> **INSTRUCTIONS FOR THE TASK**
Please copy the records below without any changes, beginning at their first line and continuing through the line that contains "pyautogui.click(x=994, y=1070)", with that line included.

> **EXERCISE INPUT**
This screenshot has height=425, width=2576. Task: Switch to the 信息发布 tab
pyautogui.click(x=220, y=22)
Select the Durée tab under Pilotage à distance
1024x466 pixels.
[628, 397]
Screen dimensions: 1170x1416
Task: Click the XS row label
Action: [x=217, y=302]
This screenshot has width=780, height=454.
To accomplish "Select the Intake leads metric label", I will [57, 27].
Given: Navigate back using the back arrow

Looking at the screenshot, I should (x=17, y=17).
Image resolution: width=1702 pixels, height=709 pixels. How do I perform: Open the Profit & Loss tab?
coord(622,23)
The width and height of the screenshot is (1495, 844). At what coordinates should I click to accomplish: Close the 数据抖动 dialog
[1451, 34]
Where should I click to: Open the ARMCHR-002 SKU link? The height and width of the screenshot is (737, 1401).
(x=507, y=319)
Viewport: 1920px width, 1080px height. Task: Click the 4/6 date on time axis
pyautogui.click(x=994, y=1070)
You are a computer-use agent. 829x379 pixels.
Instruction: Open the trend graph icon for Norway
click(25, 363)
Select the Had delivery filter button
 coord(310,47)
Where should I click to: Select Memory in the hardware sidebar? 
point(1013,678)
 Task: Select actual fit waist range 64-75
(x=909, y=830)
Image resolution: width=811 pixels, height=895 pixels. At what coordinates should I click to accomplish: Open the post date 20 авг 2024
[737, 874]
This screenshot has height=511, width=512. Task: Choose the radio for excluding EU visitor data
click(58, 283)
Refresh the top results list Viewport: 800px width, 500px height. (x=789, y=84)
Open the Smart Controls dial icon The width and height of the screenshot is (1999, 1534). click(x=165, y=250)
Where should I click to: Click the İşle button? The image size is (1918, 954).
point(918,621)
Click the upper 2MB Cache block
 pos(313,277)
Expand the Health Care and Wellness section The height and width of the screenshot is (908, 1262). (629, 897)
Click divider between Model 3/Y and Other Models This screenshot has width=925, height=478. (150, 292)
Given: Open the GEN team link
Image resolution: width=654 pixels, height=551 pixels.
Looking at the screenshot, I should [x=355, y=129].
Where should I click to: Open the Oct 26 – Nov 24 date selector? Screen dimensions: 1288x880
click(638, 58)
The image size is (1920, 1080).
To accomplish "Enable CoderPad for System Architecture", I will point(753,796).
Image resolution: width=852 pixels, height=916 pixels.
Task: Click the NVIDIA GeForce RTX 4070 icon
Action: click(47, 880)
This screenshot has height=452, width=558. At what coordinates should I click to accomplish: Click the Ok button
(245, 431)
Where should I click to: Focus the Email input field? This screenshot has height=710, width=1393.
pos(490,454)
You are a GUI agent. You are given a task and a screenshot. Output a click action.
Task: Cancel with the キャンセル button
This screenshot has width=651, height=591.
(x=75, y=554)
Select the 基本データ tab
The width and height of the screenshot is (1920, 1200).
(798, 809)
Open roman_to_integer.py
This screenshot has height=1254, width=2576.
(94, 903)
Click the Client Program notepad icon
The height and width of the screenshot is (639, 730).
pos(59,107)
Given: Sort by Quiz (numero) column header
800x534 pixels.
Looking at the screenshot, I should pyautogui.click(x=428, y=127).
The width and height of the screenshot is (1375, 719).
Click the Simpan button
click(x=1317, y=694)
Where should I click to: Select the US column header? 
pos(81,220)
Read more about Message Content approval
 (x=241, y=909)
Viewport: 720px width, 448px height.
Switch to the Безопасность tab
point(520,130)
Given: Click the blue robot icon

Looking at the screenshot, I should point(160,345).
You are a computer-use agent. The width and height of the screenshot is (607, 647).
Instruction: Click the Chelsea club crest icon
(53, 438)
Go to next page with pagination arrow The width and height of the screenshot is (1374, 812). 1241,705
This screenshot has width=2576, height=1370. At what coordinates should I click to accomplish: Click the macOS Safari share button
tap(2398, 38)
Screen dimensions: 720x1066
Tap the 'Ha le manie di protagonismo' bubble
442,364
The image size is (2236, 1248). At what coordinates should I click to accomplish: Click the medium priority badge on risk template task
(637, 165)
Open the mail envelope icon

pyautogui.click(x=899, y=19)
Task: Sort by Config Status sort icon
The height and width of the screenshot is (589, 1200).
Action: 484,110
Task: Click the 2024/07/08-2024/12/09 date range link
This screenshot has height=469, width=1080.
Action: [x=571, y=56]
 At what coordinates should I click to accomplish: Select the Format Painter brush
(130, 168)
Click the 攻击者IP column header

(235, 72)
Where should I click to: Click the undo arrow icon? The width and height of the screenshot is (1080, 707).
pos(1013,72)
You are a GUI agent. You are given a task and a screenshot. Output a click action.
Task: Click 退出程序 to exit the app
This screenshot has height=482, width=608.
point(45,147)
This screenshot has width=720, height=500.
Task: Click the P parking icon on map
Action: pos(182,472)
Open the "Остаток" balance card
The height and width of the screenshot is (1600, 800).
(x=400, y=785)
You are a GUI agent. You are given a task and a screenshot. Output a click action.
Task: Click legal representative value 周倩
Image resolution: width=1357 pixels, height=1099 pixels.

> **TASK SOLUTION**
This screenshot has height=425, width=2576. Task: Switch to the 信息发布 tab
pyautogui.click(x=220, y=22)
Select the Durée tab under Pilotage à distance
1024x466 pixels.
[628, 397]
Screen dimensions: 1170x1416
Task: Click the XS row label
Action: [x=217, y=302]
This screenshot has width=780, height=454.
To accomplish "Select the Intake leads metric label", I will [57, 27].
Given: Navigate back using the back arrow

Looking at the screenshot, I should (x=17, y=17).
Image resolution: width=1702 pixels, height=709 pixels. How do I perform: Open the Profit & Loss tab?
coord(622,23)
The width and height of the screenshot is (1495, 844). At what coordinates should I click to accomplish: Close the 数据抖动 dialog
[1451, 34]
Where should I click to: Open the ARMCHR-002 SKU link? The height and width of the screenshot is (737, 1401).
(x=507, y=319)
Viewport: 1920px width, 1080px height. Task: Click the 4/6 date on time axis
pyautogui.click(x=994, y=1070)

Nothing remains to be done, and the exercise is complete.